La terza e ultima corrente si rifà ad una visione neo-umanista della realtà, dove non c’è bisogno di scegliere fra l’alternativa del dominio e quella della sottomissione. A tal proposito Luisella Battaglia afferma che “se la prima è retta dall’idea dell’intrinseco valore tecnologico e legata un’immagine dell’uomo despota di una natura infinitamente sfruttabile, la seconda si richiama al mito regressivo di una natura intesa come madre nutrice, intenta a provvedere ai bisogni dell’umanità e turbata dagli interventi insensati e violenti dell’uomo”. I neo-umanisti, pur consapevoli che il problema che si pone oggi non sia quello del dominio sulla natura, ma quello sul dominio del nuovo potere umano che minaccia la natura, indicano come soluzione la via del rispetto dell’altro (sia esso umano o non). E rifacendosi all’etica della responsabilità mettono in primo piano lo sforzo che la nostra specie, in quanto responsabile del resto, deve compiere per cercare di prevedere le conseguenze delle proprie azioni allargando il territorio della comunità morale sia in senso spaziale che temporale.
La natura entrata così nella cerchia delle responsabilità umane diviene, come sottolinea Luisella Battaglia, l'aspetto nuovo su cui riflettere nell’ambito dell’etica, mentre deve essere riconsiderato il modo di atteggiarsi rispetto alla tradizione umanistica, che è considerata generalmente estranea al rispetto della natura e che, per questo motivo, viene spesso rifiutata dalla cultura ambientalista. Secondo la studiosa, le tesi della saldatura e della complicità tra umanesimo antropocentrico e assoggettamento del mondo vivente è ormai diventata una sorta di luogo comune che alimenta le concezioni antiumanistiche dell’ecologismo fondamentalista e rischia di negare sia la complessità della tradizione umanistica sia le stesse potenzialità del pensiero ecologico. Questo luogo comune, a parere di Luisella Battaglia, è nato principalmente a causa di un doppio equivoco, che identifica l’umanesimo con un antropocentrismo forte e l’ecologismo con un fondamentalismo biocentrico.

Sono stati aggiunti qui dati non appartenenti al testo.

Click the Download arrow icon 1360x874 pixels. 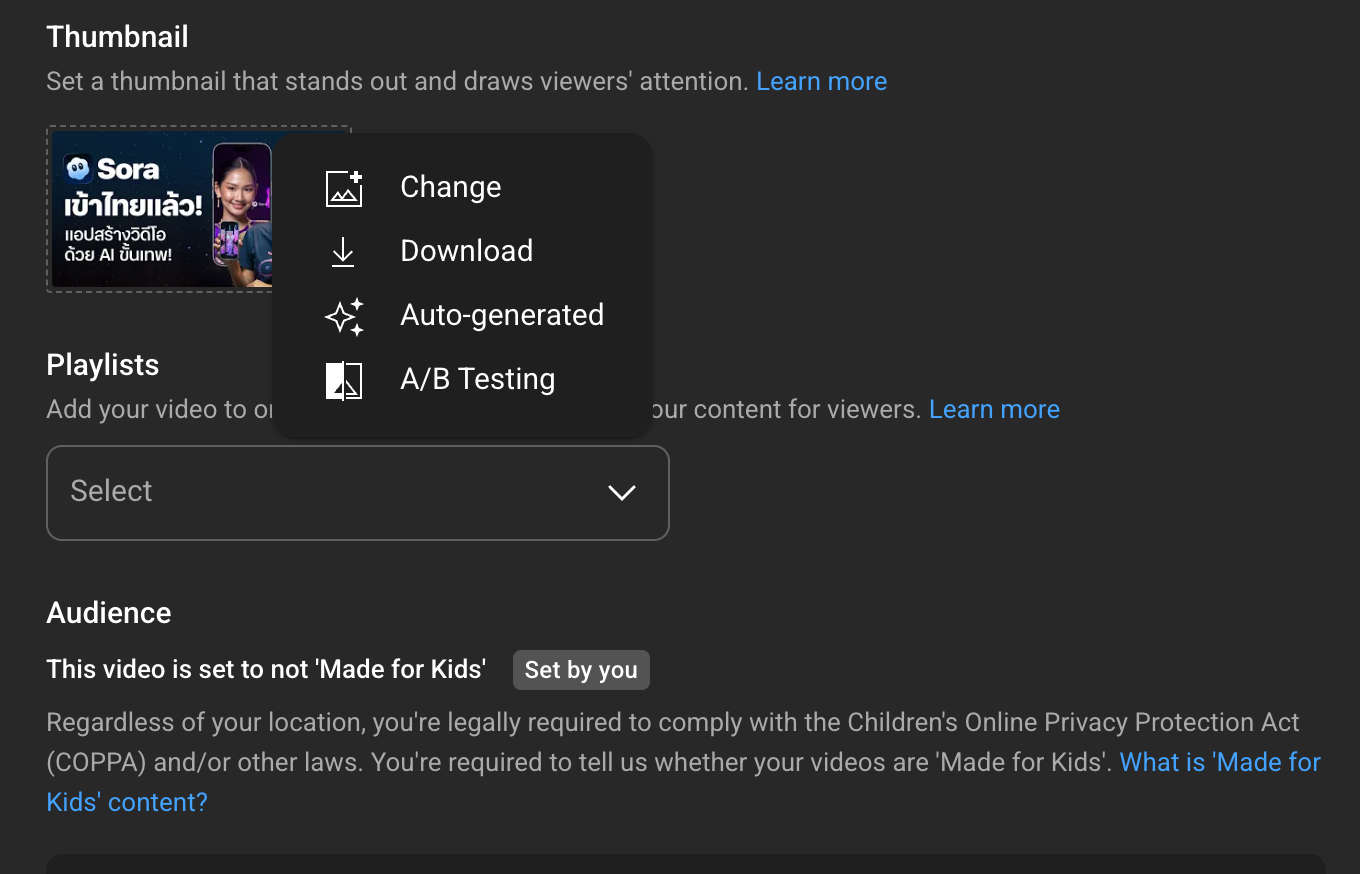point(343,252)
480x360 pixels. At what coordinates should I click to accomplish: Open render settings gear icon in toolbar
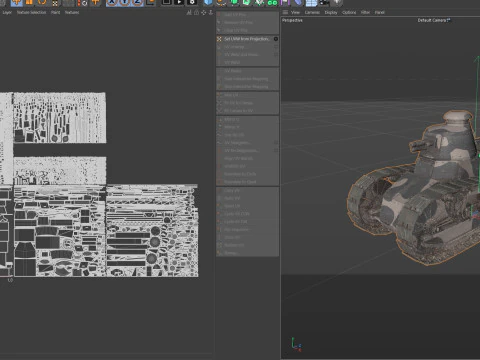click(x=192, y=3)
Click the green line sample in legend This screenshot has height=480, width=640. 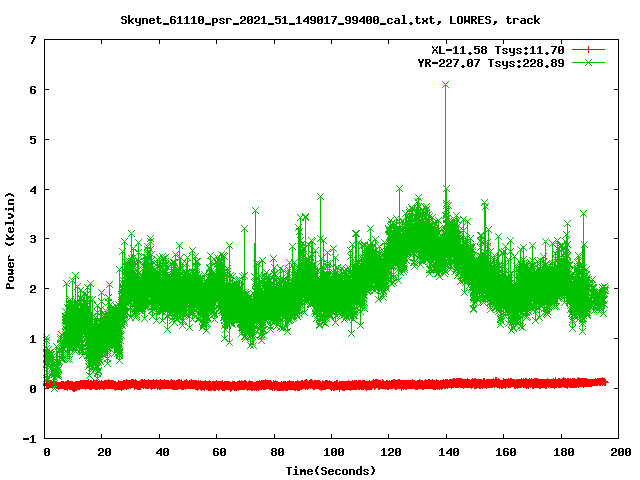(x=589, y=62)
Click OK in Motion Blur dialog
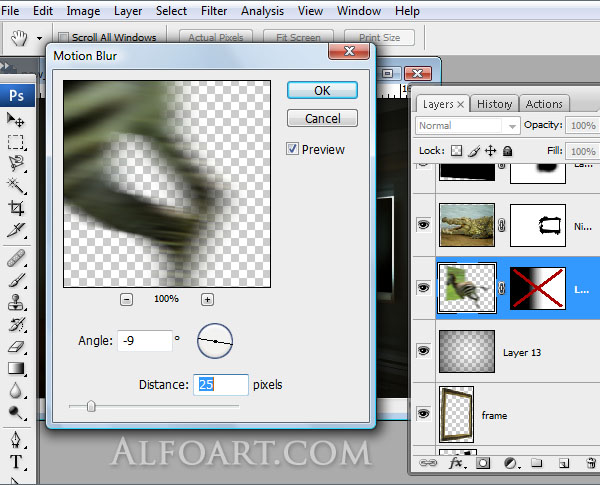Screen dimensions: 600x485 coord(322,90)
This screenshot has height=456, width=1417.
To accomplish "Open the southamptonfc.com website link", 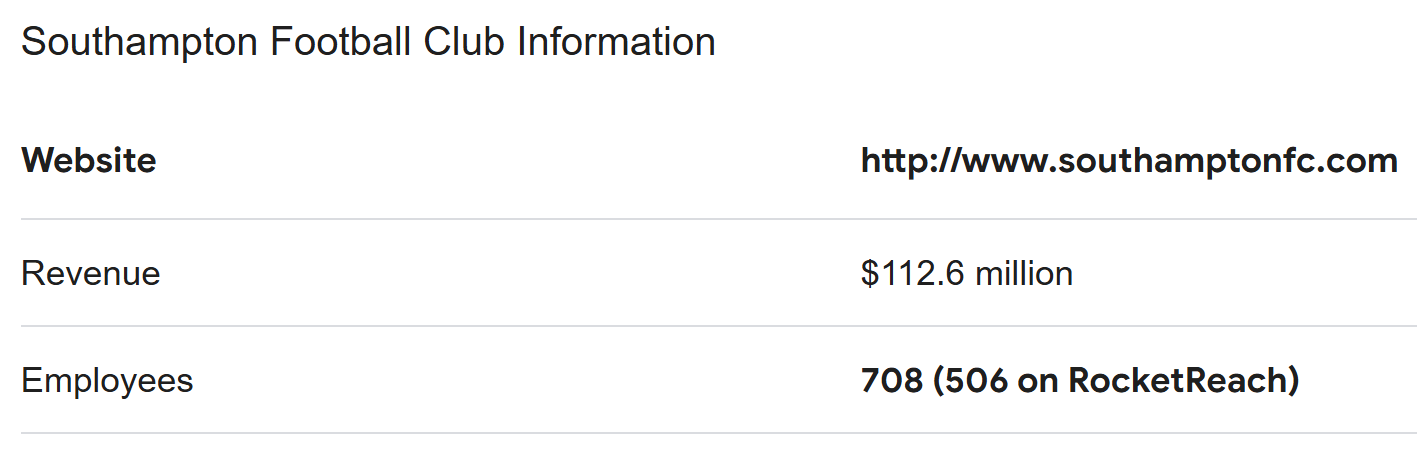I will (1128, 161).
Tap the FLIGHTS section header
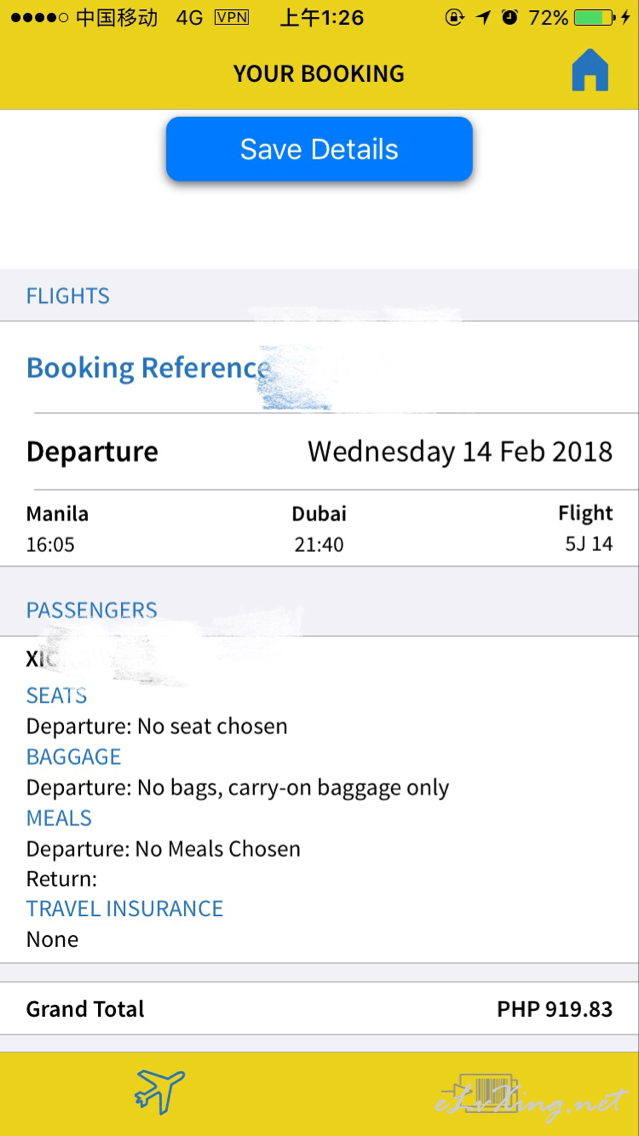The height and width of the screenshot is (1136, 639). point(68,296)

Da qui nascono l’idea di un umanesimo ineluttabilmente antiecologico, convinto della necessità di difendere l’uomo e i suoi valori dalla sacralizzazione della natura, e quella di un ecologismo necessariamente antiumanistico, persuaso che per difendere la natura sia necessario mettere sotto accusa tutta la tradizione culturale e filosofica occidentale. Questi due modelli sono dunque opposti, ma essenzialmente accomunati da un paradigma di appiattimento che impedisce di concepire la complessità della relazione che intercorre tra uomo e natura, mentre, in verità, è importante promuovere una visione in cui l’integrità umana e l’integrità naturale si richiamino reciprocamente per determinare in quale modo l’uomo, sulla base di una scelta di valore che sarà sempre e solo umana, debba assumersi le responsabilità verso il resto del mondo. La via indicata da questo umanesimo ecologico è dunque quella di una cultura del rispetto, nutrita della consapevolezza che oggi non si tratta tanto di dominare la natura, quanto di limitare il dominio sulla natura. Le nostre responsabilità nascono dal nostro potere sull’ecosistema, reso sempre più forte da ogni progresso della tecnica e della scienza, per cui sta a noi tenere presenti tutte le conseguenze volute e possibili del nostro agire, preoccupandoci degli effetti a lungo termine delle operazioni umane sul sistema planetario, sulle generazioni future, sulle altre creature.